What is needed ::
An exact copy of the lines from the one containing "Task: Copy the food path to clipboard" through the last line below is required; include both of those lines and no others.

Supplied material ::

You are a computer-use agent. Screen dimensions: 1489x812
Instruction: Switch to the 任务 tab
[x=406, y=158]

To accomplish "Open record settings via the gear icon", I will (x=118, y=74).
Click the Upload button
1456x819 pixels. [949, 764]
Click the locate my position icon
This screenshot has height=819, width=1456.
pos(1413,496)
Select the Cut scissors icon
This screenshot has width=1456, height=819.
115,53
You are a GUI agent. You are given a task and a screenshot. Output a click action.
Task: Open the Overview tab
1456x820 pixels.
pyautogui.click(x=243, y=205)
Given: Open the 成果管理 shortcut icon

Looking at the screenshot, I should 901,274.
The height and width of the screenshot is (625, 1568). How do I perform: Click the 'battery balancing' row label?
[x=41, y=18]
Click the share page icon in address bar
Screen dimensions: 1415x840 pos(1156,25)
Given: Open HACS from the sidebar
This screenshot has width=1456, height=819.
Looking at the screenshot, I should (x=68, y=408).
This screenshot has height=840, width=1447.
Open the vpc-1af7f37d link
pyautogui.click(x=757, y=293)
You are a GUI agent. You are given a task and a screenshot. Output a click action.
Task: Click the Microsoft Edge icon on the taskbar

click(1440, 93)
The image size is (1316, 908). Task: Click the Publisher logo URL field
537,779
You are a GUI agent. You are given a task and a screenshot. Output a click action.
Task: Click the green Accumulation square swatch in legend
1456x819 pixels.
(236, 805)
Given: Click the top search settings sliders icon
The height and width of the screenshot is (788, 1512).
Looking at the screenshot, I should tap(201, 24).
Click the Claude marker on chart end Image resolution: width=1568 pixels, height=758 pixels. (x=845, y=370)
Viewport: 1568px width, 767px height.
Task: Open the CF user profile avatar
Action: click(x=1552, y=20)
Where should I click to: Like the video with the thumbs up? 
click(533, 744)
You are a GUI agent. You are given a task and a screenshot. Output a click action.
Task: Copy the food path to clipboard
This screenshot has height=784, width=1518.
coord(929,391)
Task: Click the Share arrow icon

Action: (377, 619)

Written answer ::
Task: Copy the food path to clipboard
This screenshot has height=784, width=1518.
coord(929,391)
Task: Click the Share arrow icon

Action: (377, 619)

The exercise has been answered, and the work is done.